560 bad sectors is WAY to many. More than likely the HD is dead. The "final word" on this is the diagnostic utility for that particular HD's manufacturer, downloadable from their support section of their web-site.

Maxtor & Seagate is "SeaTools". Western Digitial has their own. They all do.

Use the Disk Utility program and it will tell you if it's dead or not. Check the drives model & serial on-line, it may still be under warranty.


----------



## stifler (Mar 17, 2006)

i downloaded SeaTools, it finds the drive, but when i click on any test, it comes up with an erro message thing, something unexpected happened.
i believe it cant get the disk to respond, or get access into it. but i can. then the program just closes. 

the files are all there, is there no way i can reccover them.
the only thing i can do to this drive now is format it, but i dont want to lose all the files? is there any good program for the job.

ps: i tried to copy and paste files, but the corrupt drive stops responding and crashes.


----------



## Girderman (Oct 22, 2006)

Please post the exact text of the error message.

http://www.google.com/search?hl=en&q=seatools+something+unexpected+happened

I assume your "copy & paste" comment applies to when you have the bad drive installed as slave ?

If so, you should limit the use of this drive. There is the "freezer trick", which is putting the HD in a plastic bag and leaving it in the freezer overnight, and then immediatly installing it to get all the data off before it warms up & dies for good.

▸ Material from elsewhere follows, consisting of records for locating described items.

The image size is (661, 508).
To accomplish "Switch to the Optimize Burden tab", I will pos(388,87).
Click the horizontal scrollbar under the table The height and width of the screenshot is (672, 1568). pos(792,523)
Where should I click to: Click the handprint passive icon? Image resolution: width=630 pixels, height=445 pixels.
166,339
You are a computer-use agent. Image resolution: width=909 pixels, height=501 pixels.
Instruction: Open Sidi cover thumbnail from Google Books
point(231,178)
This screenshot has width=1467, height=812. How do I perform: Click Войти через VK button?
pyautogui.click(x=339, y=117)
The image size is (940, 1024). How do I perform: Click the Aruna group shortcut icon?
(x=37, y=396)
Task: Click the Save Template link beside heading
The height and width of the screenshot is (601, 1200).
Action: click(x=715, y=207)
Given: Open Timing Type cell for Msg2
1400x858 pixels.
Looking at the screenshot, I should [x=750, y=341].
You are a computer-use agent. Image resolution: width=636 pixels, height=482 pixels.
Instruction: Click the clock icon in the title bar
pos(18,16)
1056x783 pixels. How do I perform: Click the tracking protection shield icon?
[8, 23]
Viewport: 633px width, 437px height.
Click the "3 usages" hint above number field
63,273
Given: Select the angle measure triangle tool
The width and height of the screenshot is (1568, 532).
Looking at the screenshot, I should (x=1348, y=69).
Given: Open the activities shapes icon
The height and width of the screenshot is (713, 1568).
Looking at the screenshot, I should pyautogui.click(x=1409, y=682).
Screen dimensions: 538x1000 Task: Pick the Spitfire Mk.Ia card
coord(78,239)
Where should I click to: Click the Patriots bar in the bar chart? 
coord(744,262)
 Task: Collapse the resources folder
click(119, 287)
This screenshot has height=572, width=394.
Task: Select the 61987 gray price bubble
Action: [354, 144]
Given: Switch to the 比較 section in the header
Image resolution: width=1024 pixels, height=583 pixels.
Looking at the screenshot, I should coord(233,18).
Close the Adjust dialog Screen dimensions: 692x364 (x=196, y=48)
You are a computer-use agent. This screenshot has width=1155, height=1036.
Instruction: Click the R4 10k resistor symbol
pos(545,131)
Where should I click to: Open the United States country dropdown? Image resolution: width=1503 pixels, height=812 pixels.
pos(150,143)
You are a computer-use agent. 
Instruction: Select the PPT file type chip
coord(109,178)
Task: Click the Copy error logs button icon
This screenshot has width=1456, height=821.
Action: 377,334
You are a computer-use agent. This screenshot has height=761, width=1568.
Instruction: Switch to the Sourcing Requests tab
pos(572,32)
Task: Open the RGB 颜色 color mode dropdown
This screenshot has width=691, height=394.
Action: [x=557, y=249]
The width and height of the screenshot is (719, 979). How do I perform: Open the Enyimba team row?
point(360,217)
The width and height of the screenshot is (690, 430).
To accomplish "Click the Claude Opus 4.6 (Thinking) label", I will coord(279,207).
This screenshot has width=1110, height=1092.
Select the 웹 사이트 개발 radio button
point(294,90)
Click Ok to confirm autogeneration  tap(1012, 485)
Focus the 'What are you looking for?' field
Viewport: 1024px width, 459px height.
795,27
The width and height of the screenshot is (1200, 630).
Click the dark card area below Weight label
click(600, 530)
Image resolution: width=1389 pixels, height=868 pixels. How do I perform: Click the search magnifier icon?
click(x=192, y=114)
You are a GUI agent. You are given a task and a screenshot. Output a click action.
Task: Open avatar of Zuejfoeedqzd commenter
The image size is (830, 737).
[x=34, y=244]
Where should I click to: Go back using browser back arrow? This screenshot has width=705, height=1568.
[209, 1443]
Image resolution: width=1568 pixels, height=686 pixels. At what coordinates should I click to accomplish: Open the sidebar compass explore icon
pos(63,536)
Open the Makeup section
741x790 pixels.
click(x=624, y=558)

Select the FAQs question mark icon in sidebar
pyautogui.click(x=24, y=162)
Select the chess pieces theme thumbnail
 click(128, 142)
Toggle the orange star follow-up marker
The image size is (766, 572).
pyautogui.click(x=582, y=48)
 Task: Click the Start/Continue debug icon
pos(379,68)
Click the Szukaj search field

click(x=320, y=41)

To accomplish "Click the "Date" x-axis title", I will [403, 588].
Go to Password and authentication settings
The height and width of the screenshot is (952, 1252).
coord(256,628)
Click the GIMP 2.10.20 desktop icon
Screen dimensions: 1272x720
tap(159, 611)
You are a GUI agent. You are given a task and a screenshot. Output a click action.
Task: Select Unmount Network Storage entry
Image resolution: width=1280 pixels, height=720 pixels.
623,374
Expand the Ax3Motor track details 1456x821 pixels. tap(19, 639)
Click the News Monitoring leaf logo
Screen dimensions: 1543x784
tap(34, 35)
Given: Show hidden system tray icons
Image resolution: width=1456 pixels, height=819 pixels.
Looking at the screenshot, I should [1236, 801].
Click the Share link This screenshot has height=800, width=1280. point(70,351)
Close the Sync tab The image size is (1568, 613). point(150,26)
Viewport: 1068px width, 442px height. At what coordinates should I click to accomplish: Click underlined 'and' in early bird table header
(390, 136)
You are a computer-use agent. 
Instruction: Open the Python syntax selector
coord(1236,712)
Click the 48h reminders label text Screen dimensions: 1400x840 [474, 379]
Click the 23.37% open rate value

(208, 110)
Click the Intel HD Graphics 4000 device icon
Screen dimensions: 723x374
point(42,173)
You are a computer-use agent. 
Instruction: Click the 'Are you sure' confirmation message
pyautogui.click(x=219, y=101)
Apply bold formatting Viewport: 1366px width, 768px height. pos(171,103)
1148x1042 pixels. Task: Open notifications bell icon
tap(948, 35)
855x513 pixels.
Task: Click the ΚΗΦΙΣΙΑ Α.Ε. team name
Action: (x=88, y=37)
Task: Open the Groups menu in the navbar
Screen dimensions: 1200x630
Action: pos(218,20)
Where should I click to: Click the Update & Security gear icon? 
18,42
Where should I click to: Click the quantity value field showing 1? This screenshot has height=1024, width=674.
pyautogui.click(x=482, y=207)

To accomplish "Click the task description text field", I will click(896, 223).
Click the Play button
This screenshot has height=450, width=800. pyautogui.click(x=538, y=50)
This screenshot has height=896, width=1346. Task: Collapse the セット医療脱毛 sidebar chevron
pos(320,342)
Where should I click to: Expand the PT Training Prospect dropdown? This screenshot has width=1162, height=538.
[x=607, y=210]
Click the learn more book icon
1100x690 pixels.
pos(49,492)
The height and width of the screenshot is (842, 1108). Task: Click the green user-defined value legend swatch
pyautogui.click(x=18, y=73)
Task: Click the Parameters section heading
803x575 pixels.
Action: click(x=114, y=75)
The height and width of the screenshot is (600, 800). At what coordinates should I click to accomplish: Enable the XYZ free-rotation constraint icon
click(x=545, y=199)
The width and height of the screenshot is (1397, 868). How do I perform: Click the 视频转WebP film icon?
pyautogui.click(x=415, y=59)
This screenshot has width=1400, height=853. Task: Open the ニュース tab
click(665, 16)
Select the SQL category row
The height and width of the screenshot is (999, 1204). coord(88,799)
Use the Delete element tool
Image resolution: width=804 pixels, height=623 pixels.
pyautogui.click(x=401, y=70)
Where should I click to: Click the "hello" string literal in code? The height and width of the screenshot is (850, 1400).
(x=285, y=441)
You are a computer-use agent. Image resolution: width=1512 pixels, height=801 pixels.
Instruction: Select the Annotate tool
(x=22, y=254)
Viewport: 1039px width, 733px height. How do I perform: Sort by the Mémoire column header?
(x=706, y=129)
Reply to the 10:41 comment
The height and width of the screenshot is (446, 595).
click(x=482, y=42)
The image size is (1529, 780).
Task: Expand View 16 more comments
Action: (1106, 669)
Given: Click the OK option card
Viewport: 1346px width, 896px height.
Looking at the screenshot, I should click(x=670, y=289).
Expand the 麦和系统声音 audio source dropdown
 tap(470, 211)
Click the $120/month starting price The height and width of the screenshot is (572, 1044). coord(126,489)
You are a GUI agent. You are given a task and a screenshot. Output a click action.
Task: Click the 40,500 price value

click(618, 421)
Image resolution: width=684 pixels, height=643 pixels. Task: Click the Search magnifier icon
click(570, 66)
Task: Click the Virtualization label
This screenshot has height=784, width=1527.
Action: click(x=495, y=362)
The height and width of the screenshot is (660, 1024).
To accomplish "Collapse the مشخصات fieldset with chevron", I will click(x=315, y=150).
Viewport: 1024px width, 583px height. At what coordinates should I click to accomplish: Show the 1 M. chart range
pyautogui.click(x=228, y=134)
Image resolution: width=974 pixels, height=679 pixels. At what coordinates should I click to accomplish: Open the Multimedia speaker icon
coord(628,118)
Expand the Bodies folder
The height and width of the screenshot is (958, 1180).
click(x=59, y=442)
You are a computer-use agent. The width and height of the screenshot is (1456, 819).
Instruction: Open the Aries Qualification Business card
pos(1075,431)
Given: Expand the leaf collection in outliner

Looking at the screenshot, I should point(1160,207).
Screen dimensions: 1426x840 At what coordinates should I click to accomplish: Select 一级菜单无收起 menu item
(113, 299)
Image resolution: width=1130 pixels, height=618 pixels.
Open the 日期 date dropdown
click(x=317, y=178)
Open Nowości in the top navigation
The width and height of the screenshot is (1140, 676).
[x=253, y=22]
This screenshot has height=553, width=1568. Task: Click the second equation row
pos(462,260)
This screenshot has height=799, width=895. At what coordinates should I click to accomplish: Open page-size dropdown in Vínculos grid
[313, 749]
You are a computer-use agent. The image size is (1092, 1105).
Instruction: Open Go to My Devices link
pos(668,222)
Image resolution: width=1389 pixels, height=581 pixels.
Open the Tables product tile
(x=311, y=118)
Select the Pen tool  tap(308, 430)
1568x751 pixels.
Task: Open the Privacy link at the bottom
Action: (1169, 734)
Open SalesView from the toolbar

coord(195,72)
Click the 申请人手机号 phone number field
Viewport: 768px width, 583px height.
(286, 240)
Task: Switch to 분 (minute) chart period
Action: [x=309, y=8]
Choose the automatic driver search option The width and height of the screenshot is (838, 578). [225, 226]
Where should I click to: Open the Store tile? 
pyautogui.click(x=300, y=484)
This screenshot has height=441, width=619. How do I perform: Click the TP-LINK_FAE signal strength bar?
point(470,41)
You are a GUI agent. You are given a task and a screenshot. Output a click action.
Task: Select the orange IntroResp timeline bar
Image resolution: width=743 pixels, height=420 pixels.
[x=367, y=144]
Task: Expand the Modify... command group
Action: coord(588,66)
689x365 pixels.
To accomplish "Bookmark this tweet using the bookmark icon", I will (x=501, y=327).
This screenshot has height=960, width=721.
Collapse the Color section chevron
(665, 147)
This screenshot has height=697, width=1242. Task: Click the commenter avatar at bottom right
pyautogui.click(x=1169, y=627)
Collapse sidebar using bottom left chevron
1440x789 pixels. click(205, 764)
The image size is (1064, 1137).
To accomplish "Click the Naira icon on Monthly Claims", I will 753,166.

But the more you use a failing drive, the shorter it's life expectancy becomes. Get the critical data off the drive first as fast as possible before continuing to troubleshoot.


----------



## stifler (Mar 17, 2006)

thats the problem, i think im too late for that now 
all the critical stuff i need is in my documents..
but when i try to copy and paste that stuff into a backup folder in the new drive
it says
"cannot copy file: cannot read from the source file or disk"
i think the sector with all the my docuuments has been badly corrupt and is getting worse.
sometimes i even hear like a ticking noise, coming from the disk, as if one of the needle's(the reader/lens) is digging a big hole into the disk's surface, either that or its stuck inside, and it cant come out?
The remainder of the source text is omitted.